**Instructions to follow**.
Take the entries that follow and return only the lines from the one with "Switch to the 文本 editor tab" through the final line, leaving every picture behind.

**Records provided**.
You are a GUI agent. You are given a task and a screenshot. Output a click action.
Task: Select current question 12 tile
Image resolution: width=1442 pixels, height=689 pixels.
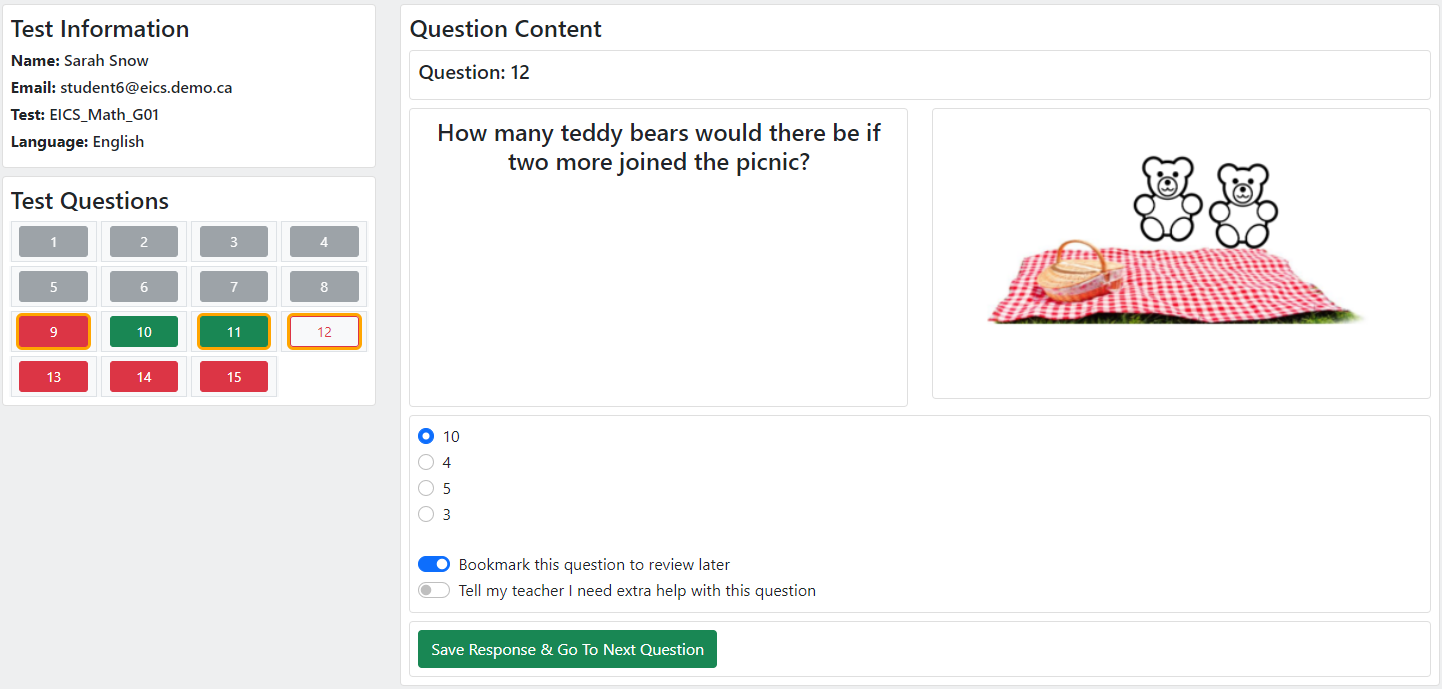click(x=324, y=332)
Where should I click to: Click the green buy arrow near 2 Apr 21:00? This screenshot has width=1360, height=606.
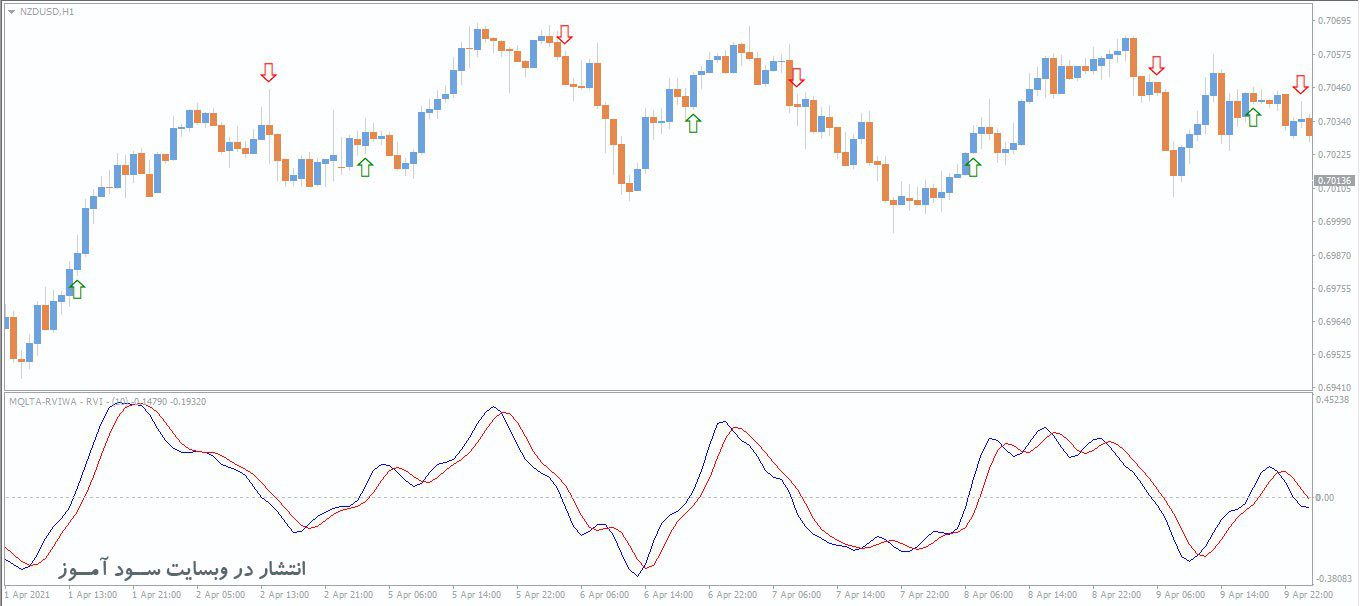pyautogui.click(x=365, y=167)
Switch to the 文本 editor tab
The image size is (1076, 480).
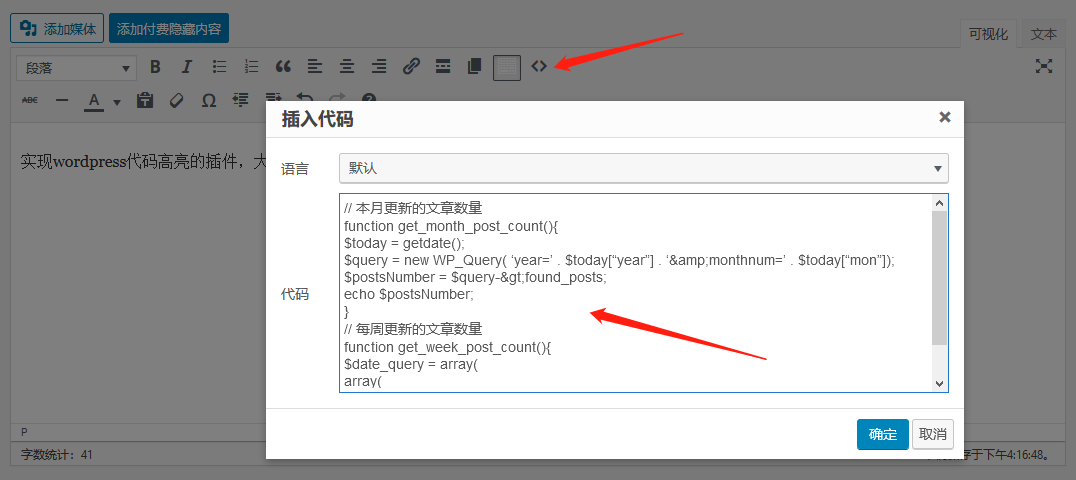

**Completed exercise**.
Switch to the 文本 editor tab
The image size is (1076, 480).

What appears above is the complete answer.